Ce qu’il faut retenir :
- La BCE maintient ses trois taux directeurs inchangés, avec le taux de dépôt à 2%, malgré la guerre au Moyen-Orient.
- L’inflation de la zone euro est révisée à 2,6% pour 2026 contre 2% prévu, principalement à cause du renchérissement énergétique.
- La croissance économique est abaissée à 0,9% en 2026, reflétant l’impact mondial du conflit sur les matières premières.
Statu quo monétaire malgré les tensions géopolitiques
La Banque centrale européenne maintient ses trois taux directeurs inchangés lors de sa réunion du 19 mars 2026. Le taux de la facilité de dépôt reste à 2%, celui des opérations principales de refinancement à 2,15% et celui de la facilité de prêt marginal à 2,40%.

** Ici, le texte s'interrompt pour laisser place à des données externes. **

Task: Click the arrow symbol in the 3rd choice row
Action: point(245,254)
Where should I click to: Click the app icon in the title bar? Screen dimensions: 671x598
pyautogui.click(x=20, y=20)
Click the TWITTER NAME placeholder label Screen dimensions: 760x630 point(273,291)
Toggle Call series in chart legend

Le conseil des gouverneurs justifie cette décision par les incertitudes créées par la guerre au Moyen-Orient, qui génère des risques à la hausse pour l’inflation et des risques à la baisse pour la croissance économique. L’institution estime néanmoins être en bonne position pour naviguer dans cette période d’incertitude, l’inflation évoluant autour de l’objectif de 2% avec des anticipations bien ancrées.

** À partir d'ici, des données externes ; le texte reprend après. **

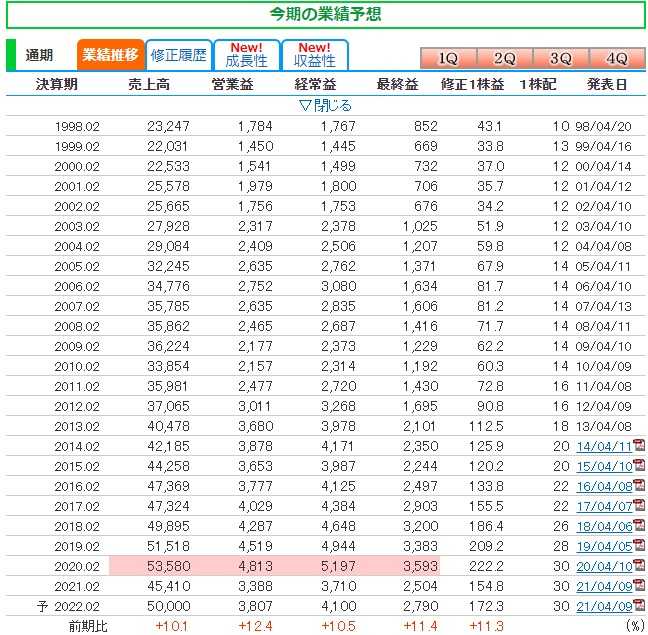Open the PDF icon beside 18/04/06

[639, 526]
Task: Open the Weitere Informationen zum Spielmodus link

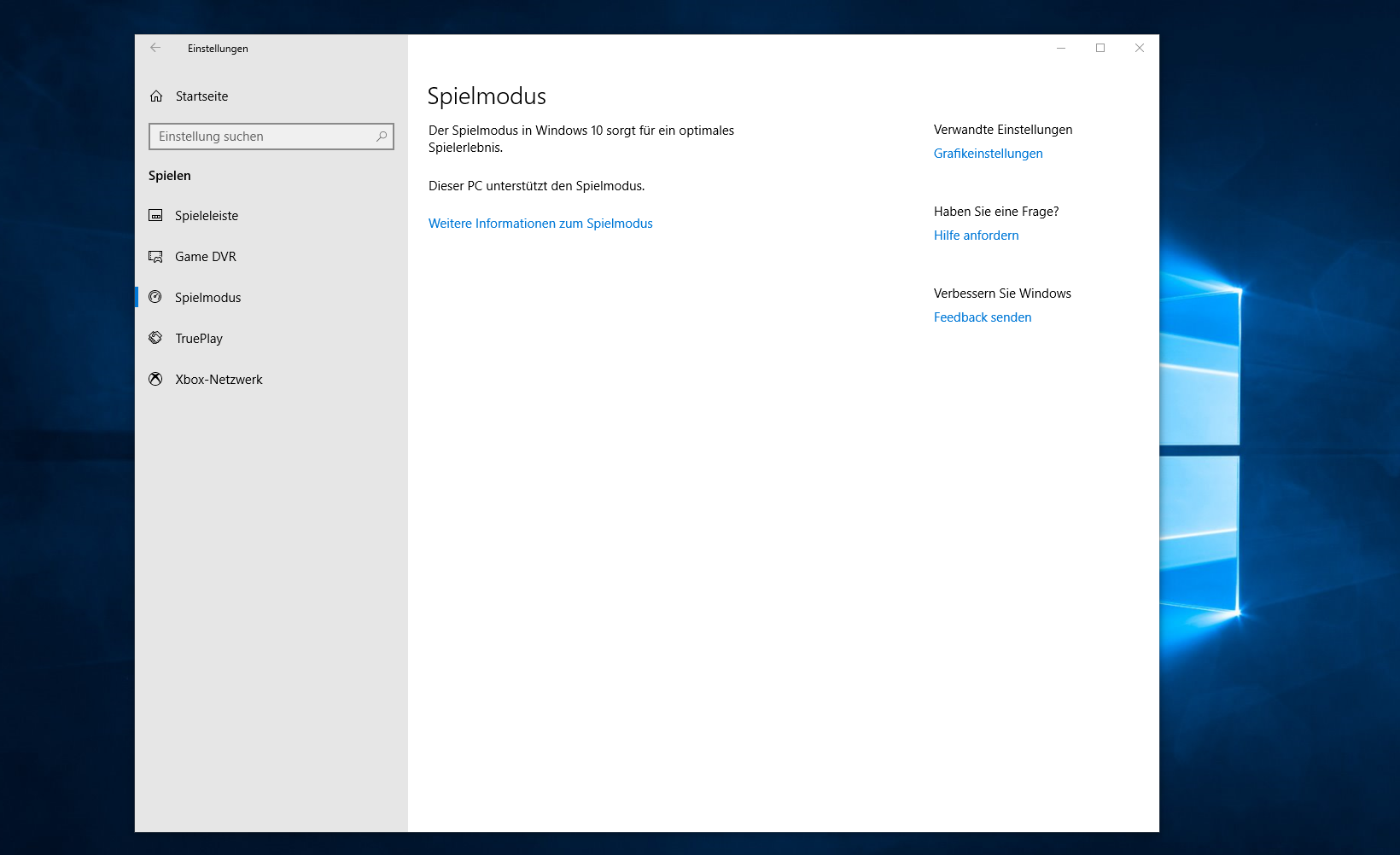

Projections d’inflation revues à la hausse
La BCE révise ses prévisions d’inflation à la hausse, particulièrement pour 2026. L’inflation totale dans la zone euro devrait s’établir en moyenne à 2,6% en 2026, contre les projections de décembre, avant de redescendre à 2% en 2027 et 2,1% en 2028.
Cette révision s’explique principalement par le renchérissement des prix de l’énergie lié au conflit au Moyen-Orient. L’inflation hors énergie et alimentation est également révisée à la hausse à 2,3% en 2026, 2,2% en 2027 et 2,1% en 2028, les prix énergétiques se répercutant sur l’ensemble des biens et services.
Croissance économique pénalisée par le conflit
Les perspectives de croissance économique de la zone euro sont révisées à la baisse. La BCE anticipe désormais une croissance moyenne de 0,9% en 2026, 1,3% en 2027 et 1,4% en 2028, soit une révision particulièrement marquée pour 2026.
Cette dégradation suit dirèctement les effets mondiaux de la guerre sur les marchés des matières premières, les revenus réels et la confiance des agents économiques. Malgré ce contexte difficile, l’institution souligne que le faible taux de chômage, la solidité des bilans du secteur privé et les dépenses publiques en défense et infrastructures devraient continuer à soutenir la croissance.